Now, here’s the rub. In a Liquorland bottleshop, the lady who is paid and, presumably, given some basic product training by Liquorland was completely unable to inform me that the beer was brewed for Liquorland.
Of course, she can easily be forgiven for this error. The branding of this beer has been carefully constructed to avoid disclosing that fact. The label boldly announces “Steamrail Brewing Company”. Not Steamrail Beer Marketing Company, not Steamrail Beer Company, Steamrail BREWING Company.
As a punter in the bottleshop, if you wanted to find out a little more about this new Steamrail Brewing Company, you would – as the young lady serving me did – turn over the bottle to find out a little more. Wading your way through the nonsense spiel designed to pretend there is a backstory to the brand, and if your eyesight is very good, you will find a line referring to AUSTRALIAN BEER CONNOISSEURS.
“Hmmm, now who are these Australian Beer Connoisseurs,” you wonder to yourself.
A quick Google search from your phone (and let’s face it, who is going to do long search – or any search – on their phone standing in a bottleshop when all they want is a beer) reveals nothing about this business responsible for the brand. One needs to go to the website of the Australian Securities and Investments Corporation to find out anything meaningful about Australian Beer Connoisseurs. Personally, I love accessing the Australian Securities and Investments Corporation website from my phone when I am on my way to a barbeque.
Once you have reached the website of our nation’s corporate regulator, you can perform a business names search and find out that Australian Beer Connoisseurs is a business name registered to Liquorland (Australia) Pty Ltd.
I am obviously stupid. I cannot for the life of me think why a business selling a product in its own store would not want to put that store’s product on the name, can you?
Even more intriquing is that a search of the Trade Marks database reveals that the Trade Mark “Steamrail” is owned by Liquorland (Australia) Pty Ltd, not Australian Beer Connoisseurs.
So, we have a beer that is made under contract for Liquorland, trade marked by Liquorland sold in Liquorland, but not mentioning Liquorland anwhere. Instead you have the Steamrail Brewing Company (which is actually not a name I can find registered anywhere, “Steamrail” being the only name I can find and it is a trade mark) listing a registered business name that does not hold the product’s trade mark.

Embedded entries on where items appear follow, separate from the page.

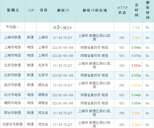This screenshot has height=128, width=154.
Task: Click the 1.16s average time value
Action: 136,27
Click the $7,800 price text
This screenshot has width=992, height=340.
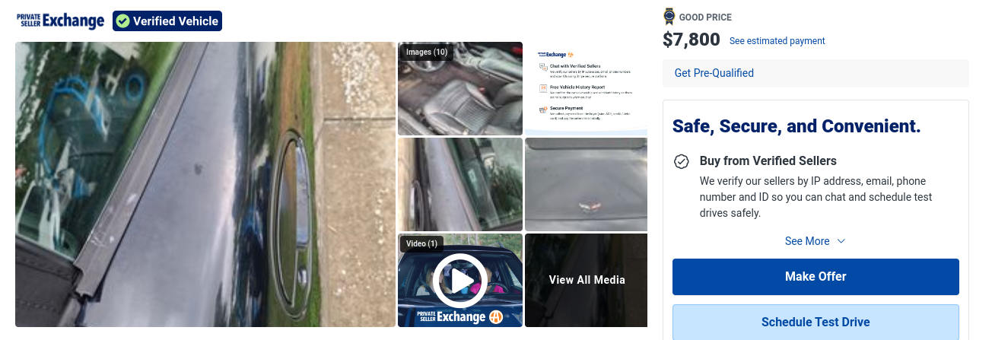[692, 40]
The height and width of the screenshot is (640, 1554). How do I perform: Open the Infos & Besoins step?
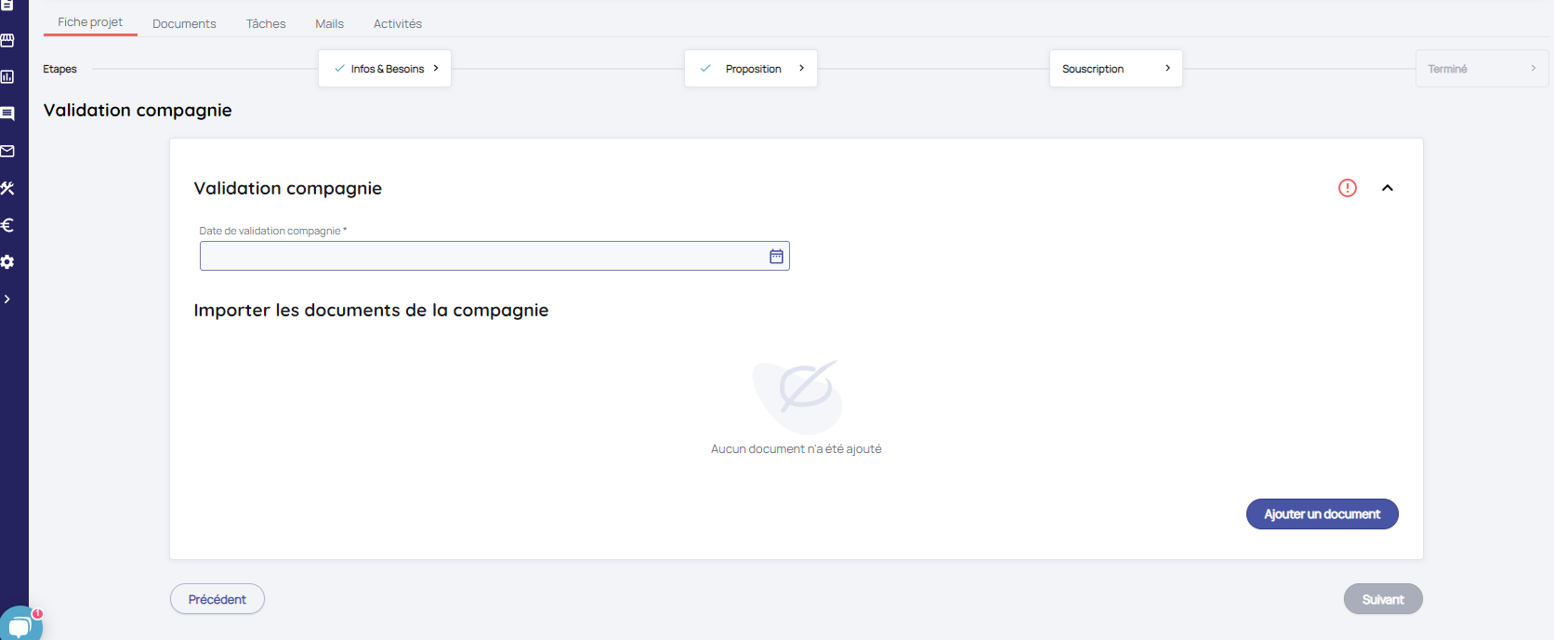coord(385,69)
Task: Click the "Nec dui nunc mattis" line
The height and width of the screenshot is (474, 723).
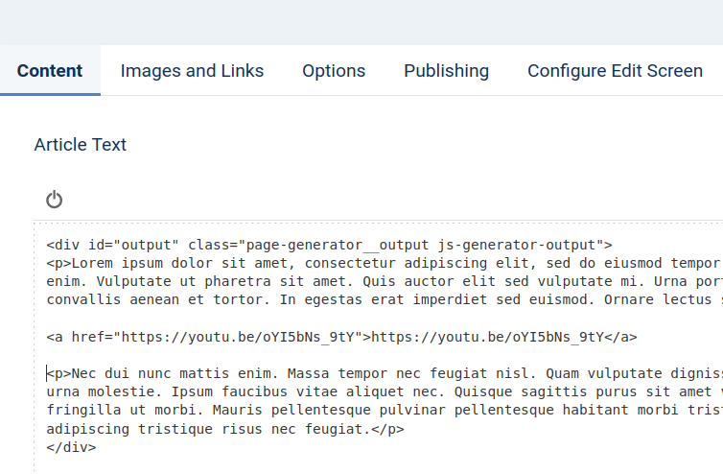Action: point(385,373)
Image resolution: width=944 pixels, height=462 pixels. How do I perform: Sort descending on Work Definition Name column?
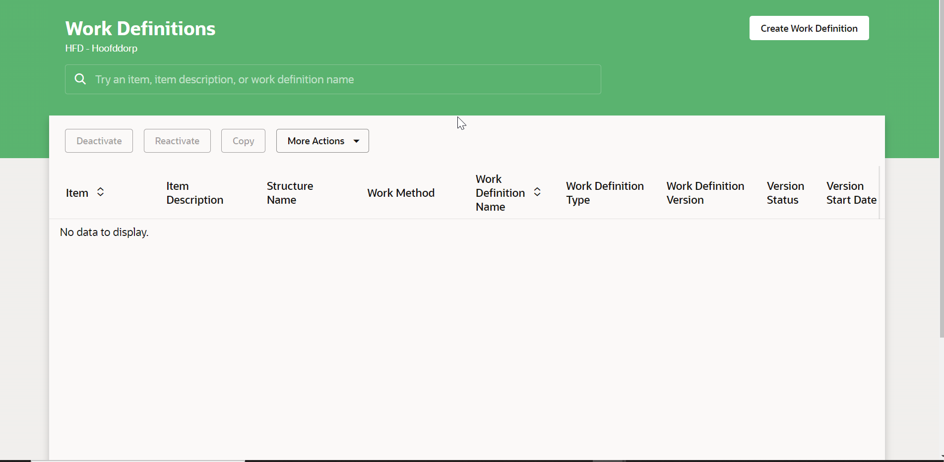pyautogui.click(x=537, y=195)
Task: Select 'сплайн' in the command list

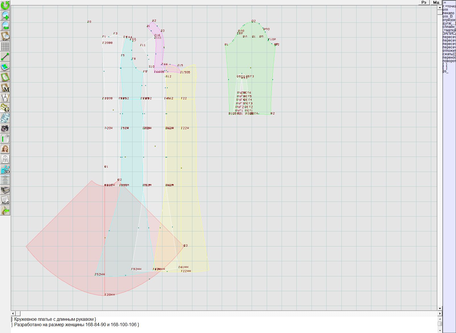Action: [x=449, y=27]
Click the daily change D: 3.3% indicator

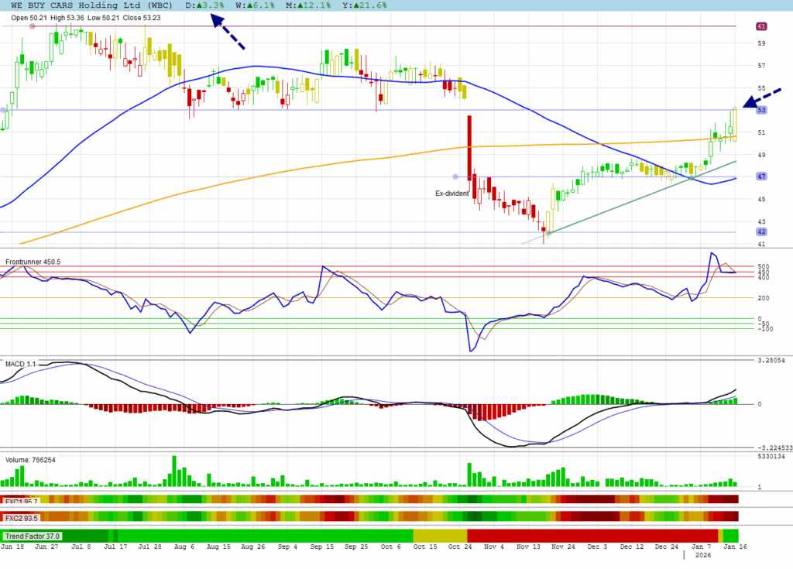coord(208,5)
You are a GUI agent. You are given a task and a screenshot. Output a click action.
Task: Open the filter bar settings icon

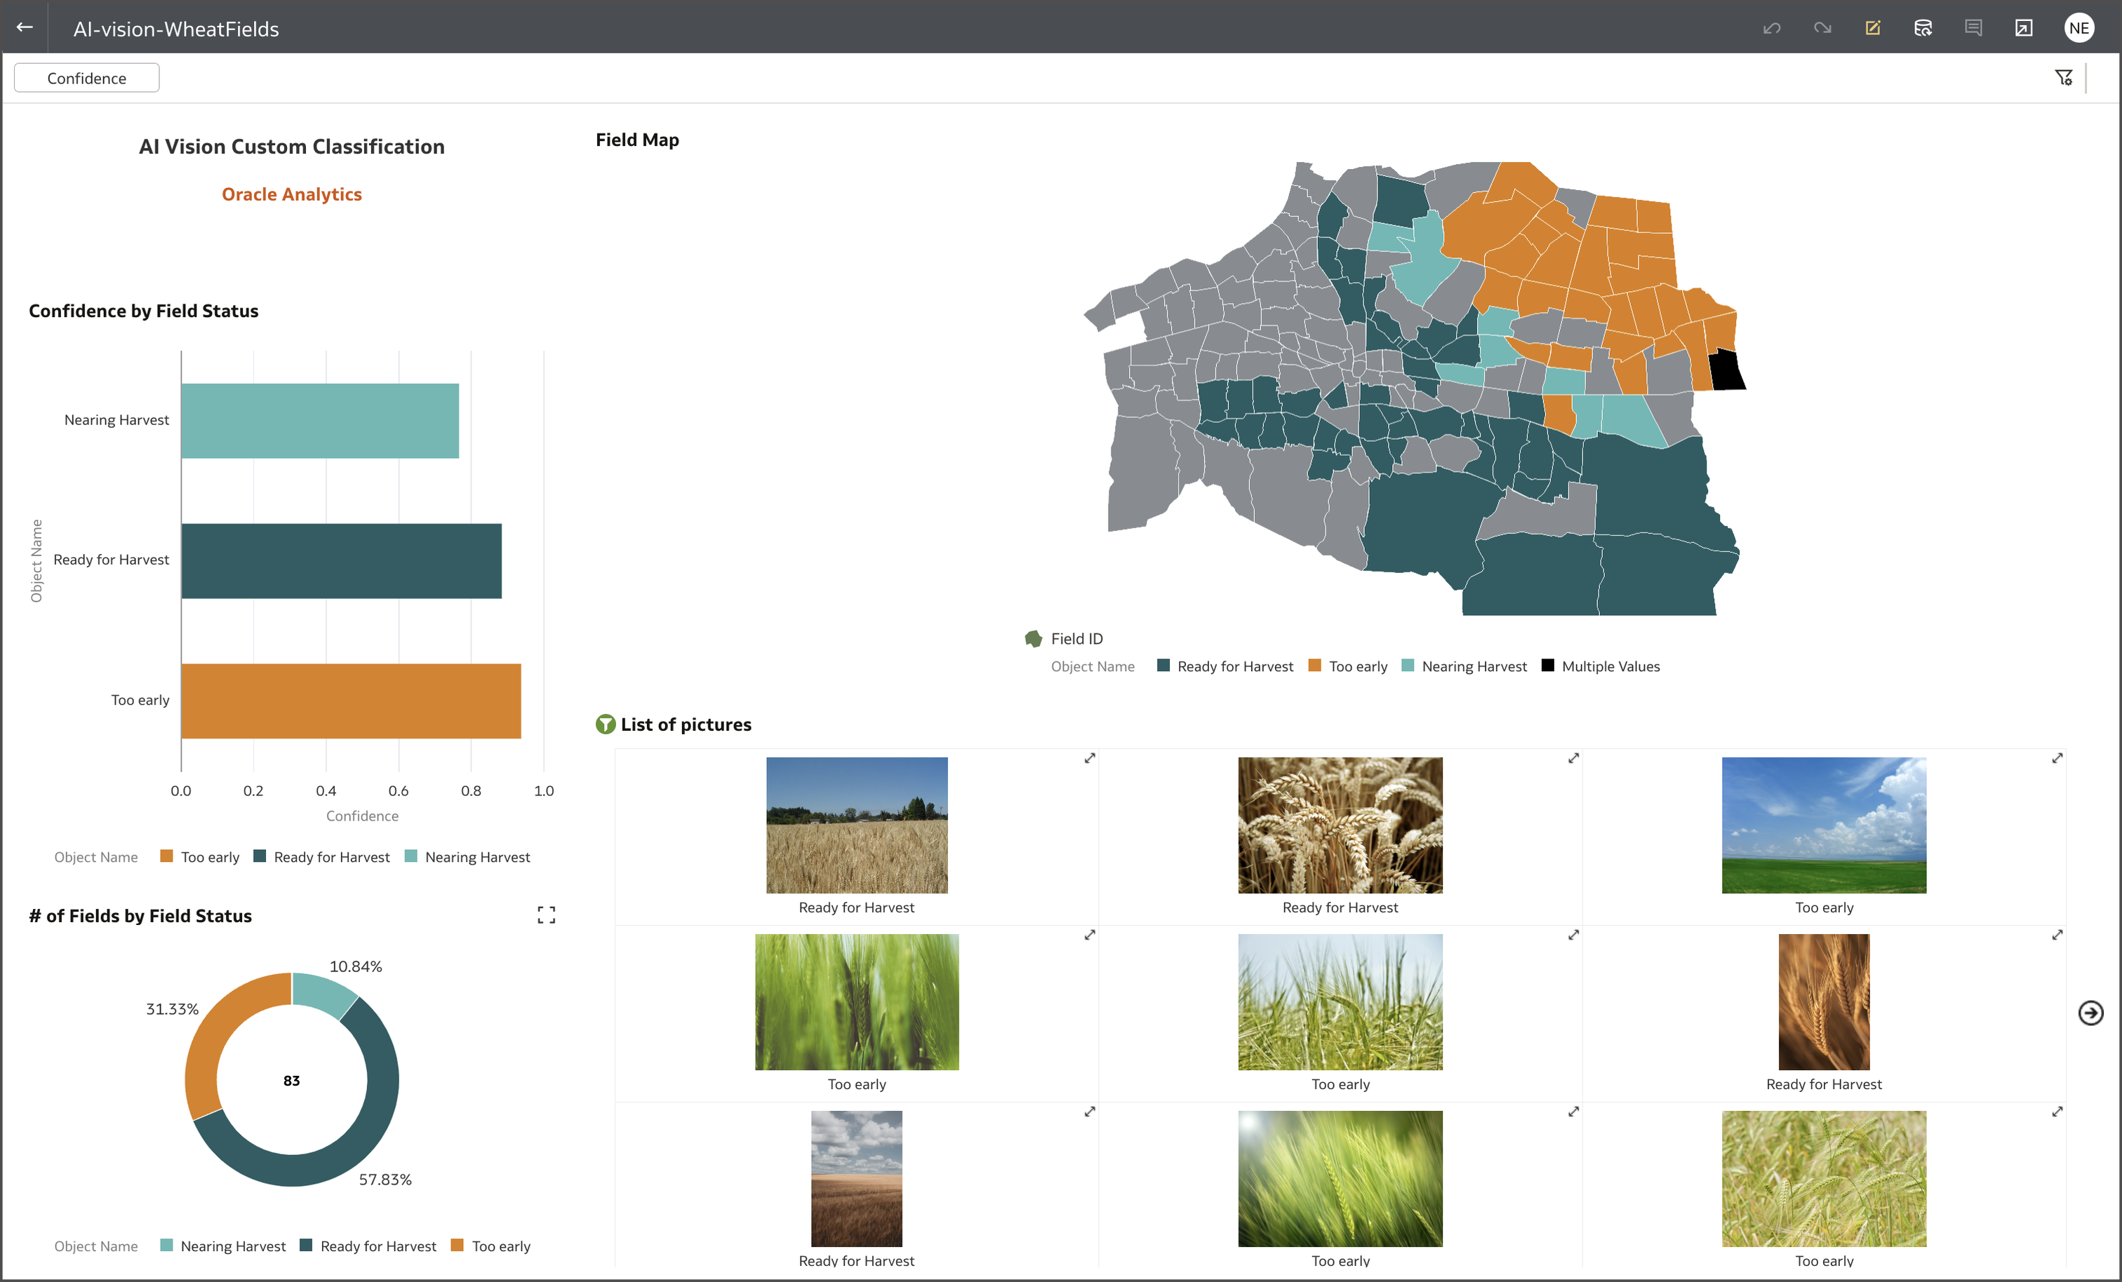[2063, 78]
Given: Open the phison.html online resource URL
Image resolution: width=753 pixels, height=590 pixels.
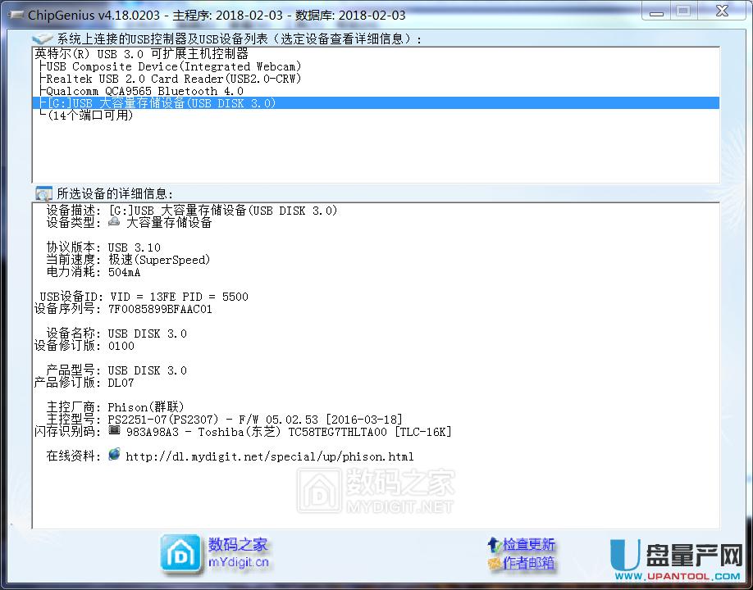Looking at the screenshot, I should [x=270, y=456].
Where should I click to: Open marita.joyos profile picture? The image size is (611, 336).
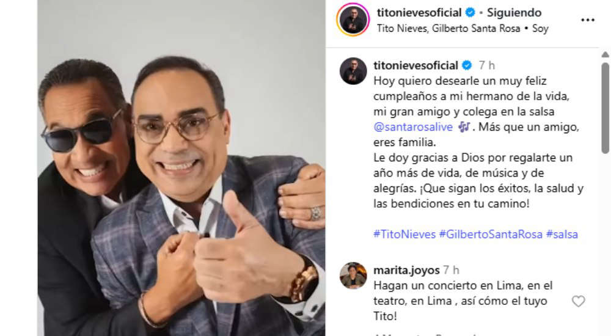pos(353,276)
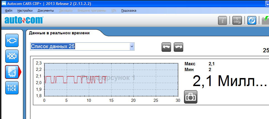269x119 pixels.
Task: Click the autocom logo
Action: tap(24, 20)
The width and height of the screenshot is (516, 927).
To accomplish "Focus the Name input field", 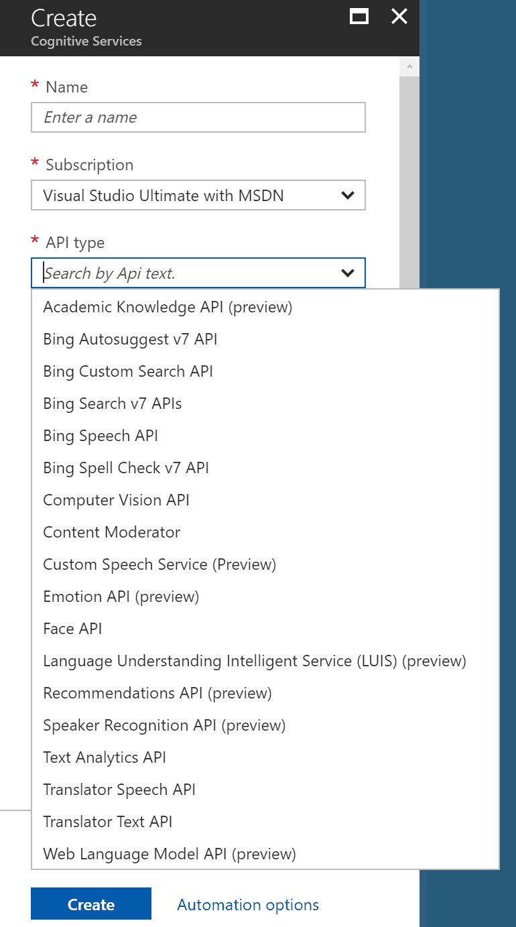I will 198,117.
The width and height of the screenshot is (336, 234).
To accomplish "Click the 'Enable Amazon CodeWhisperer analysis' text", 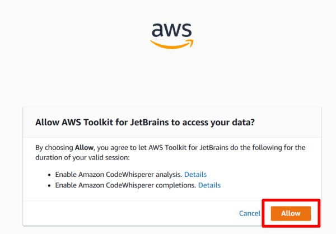I will 119,174.
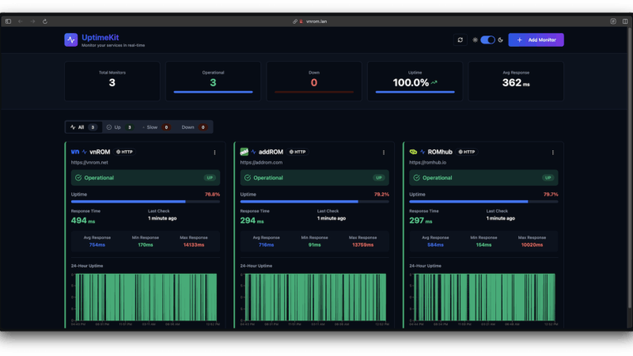
Task: Click the ROMhub favicon icon
Action: 414,151
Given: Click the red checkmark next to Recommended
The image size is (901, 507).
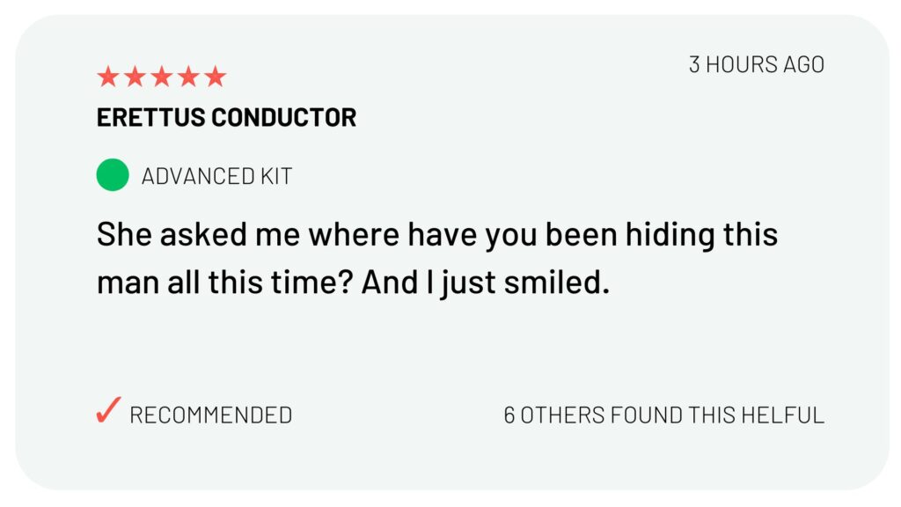Looking at the screenshot, I should tap(108, 411).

I’ll leave you pondering those questions readers. I would put the question to Coles or to their external public relations consultants (curiously, the same ones who handle most of CUB’s highly responsive and transparent communication) but, three weeks after asking “who brews it”, I still don’t have an answer to that. So, there really seems no point.
One thing I will say though. There is indeed a story behind the Steamrail Brewing Company, though it’s not the story that we are being told.